▶ Work required:
Scale the data below: reproduce every line, requests included, and multiply each coordinate in the answers by 0.95, rounding to whole numbers with halves rounded up. Omit the pictures from your output.

==== Data in this exercise

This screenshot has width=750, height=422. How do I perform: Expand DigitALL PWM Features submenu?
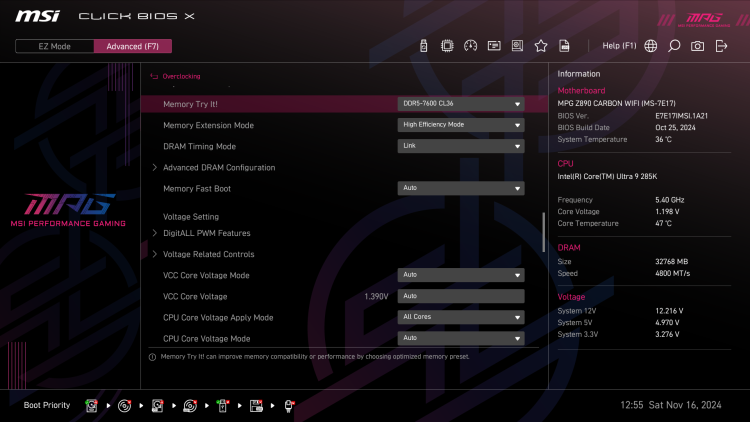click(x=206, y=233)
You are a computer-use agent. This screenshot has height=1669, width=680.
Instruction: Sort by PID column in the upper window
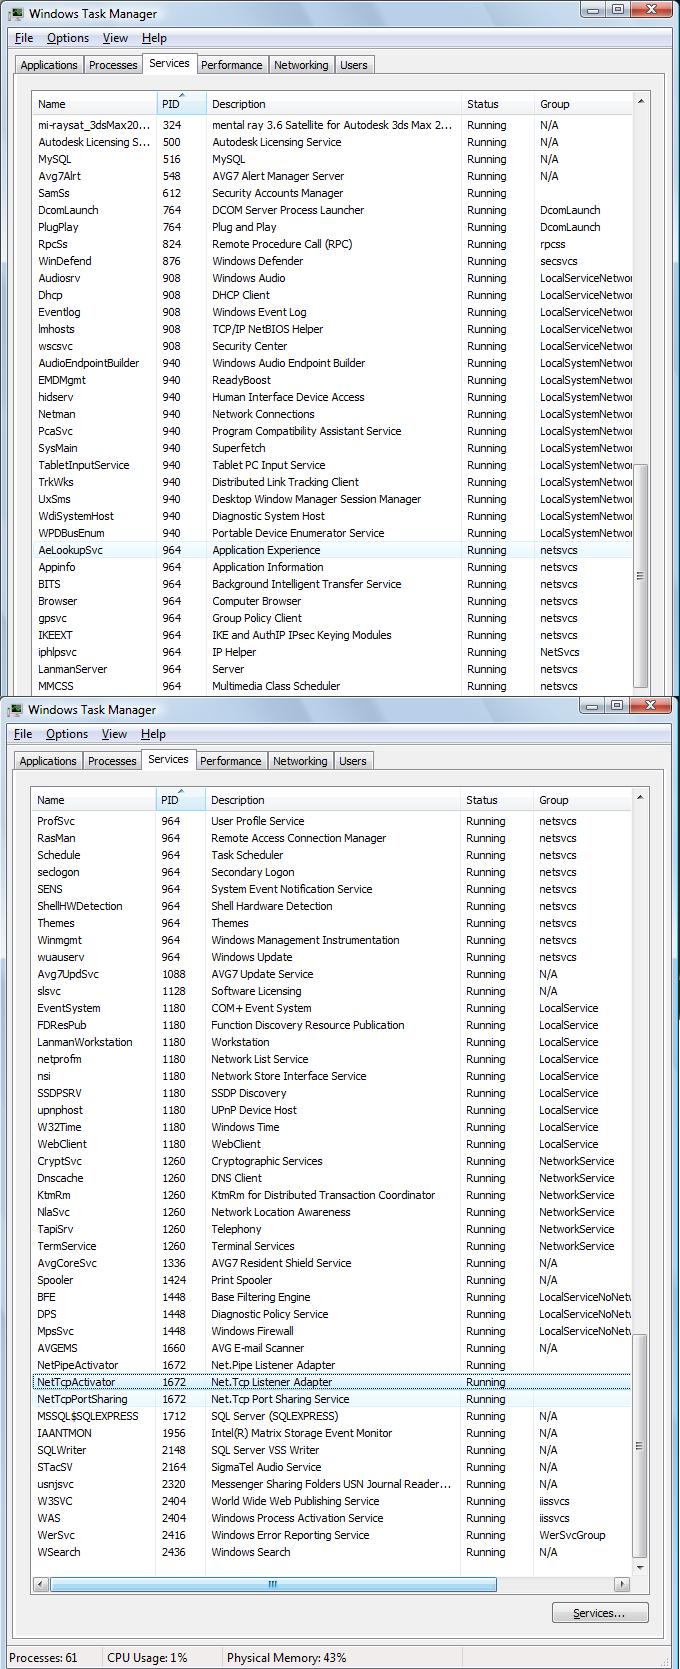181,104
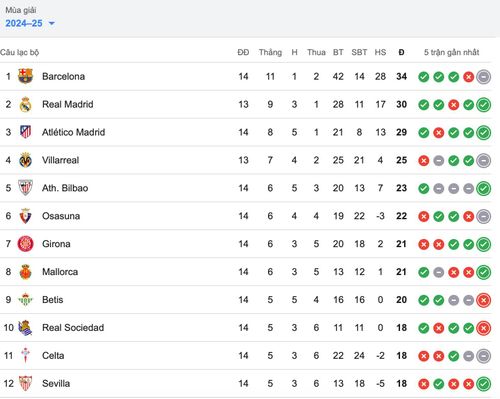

========

▶ The output:
This screenshot has width=750, height=422. How do I perform: Expand DigitALL PWM Features submenu?
click(x=196, y=221)
You are a computer-use agent. This screenshot has height=1669, width=680.
Instruction: Sort by PID column in the upper window
172,99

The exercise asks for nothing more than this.